In Advisory Opinion 15-02 [PDF], issued February 9, 2015, the U.S. Department of Health & Human Services, Office of Inspector General (OIG) looked favorably on the Requestor’s inquiry as to whether receipt of Federal health care program payments for services performed before the effective date of the Requestor’s exclusion would violate the terms of his exclusion.
Prior to submitting the request for an Advisory Opinion, and pursuant to a criminal plea and civil False Claims Act settlement, the Requestor was excluded from participation in Federal health care programs, effective October 25, 2013. He also agreed to divest his ownership in his medical practice. Leading up to the exclusion effective date, the Requestor and his practice submitted claims for services performed to Federal health care programs. The buyer of the medical practice controlled the practice’s bank accounts and remitted payments for the services to the Requestor.

■ PROBLEM SET
**a)** Repeat word for word the stretch of the passage on Advisory Opinion 15-02 from "Prior to submitting" through "to the Requestor.".
**b)** Continue the passage on Advisory Opinion 15-02, starting right after its final sentence.

■ STORED DATA

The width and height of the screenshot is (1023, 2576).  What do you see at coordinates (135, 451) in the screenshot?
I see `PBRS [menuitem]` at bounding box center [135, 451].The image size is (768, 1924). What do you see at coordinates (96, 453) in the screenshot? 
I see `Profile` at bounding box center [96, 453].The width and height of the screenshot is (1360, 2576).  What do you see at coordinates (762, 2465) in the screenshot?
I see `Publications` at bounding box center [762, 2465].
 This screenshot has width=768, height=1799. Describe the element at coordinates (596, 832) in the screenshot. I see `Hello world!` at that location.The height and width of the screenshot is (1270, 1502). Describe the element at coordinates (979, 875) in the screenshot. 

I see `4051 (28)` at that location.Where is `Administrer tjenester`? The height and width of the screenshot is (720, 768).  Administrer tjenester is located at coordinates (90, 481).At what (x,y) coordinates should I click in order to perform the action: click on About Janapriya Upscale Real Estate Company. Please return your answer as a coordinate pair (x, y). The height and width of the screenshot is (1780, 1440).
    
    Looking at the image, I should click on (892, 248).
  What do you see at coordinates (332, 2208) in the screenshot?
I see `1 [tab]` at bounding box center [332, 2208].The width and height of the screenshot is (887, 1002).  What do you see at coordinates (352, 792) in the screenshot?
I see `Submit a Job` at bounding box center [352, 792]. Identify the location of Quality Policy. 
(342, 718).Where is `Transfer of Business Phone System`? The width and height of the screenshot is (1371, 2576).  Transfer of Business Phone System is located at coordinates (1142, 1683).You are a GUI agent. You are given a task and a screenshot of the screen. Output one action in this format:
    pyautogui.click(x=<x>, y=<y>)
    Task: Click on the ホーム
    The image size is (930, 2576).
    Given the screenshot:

■ OUTPUTS IN ORDER
**a)**
Prior to submitting the request for an Advisory Opinion, and pursuant to a criminal plea and civil False Claims Act settlement, the Requestor was excluded from participation in Federal health care programs, effective October 25, 2013. He also agreed to divest his ownership in his medical practice. Leading up to the exclusion effective date, the Requestor and his practice submitted claims for services performed to Federal health care programs. The buyer of the medical practice controlled the practice’s bank accounts and remitted payments for the services to the Requestor.

**b)**
In its Advisory Opinion, the OIG made clear that the prohibition against payments by Federal health care programs for items or services furnished at the medical direction or on the prescription of an excluded physician applies only on or after the effective date of the exclusion. Therefore, receipt of payment from Federal health care programs, or from the practice’s buyer, for services provided before the effective date of the Requestor’s exclusion would not violate the exclusion terms and would not serve as a basis for the imposition of administrative sanctions under the civil monetary penalty.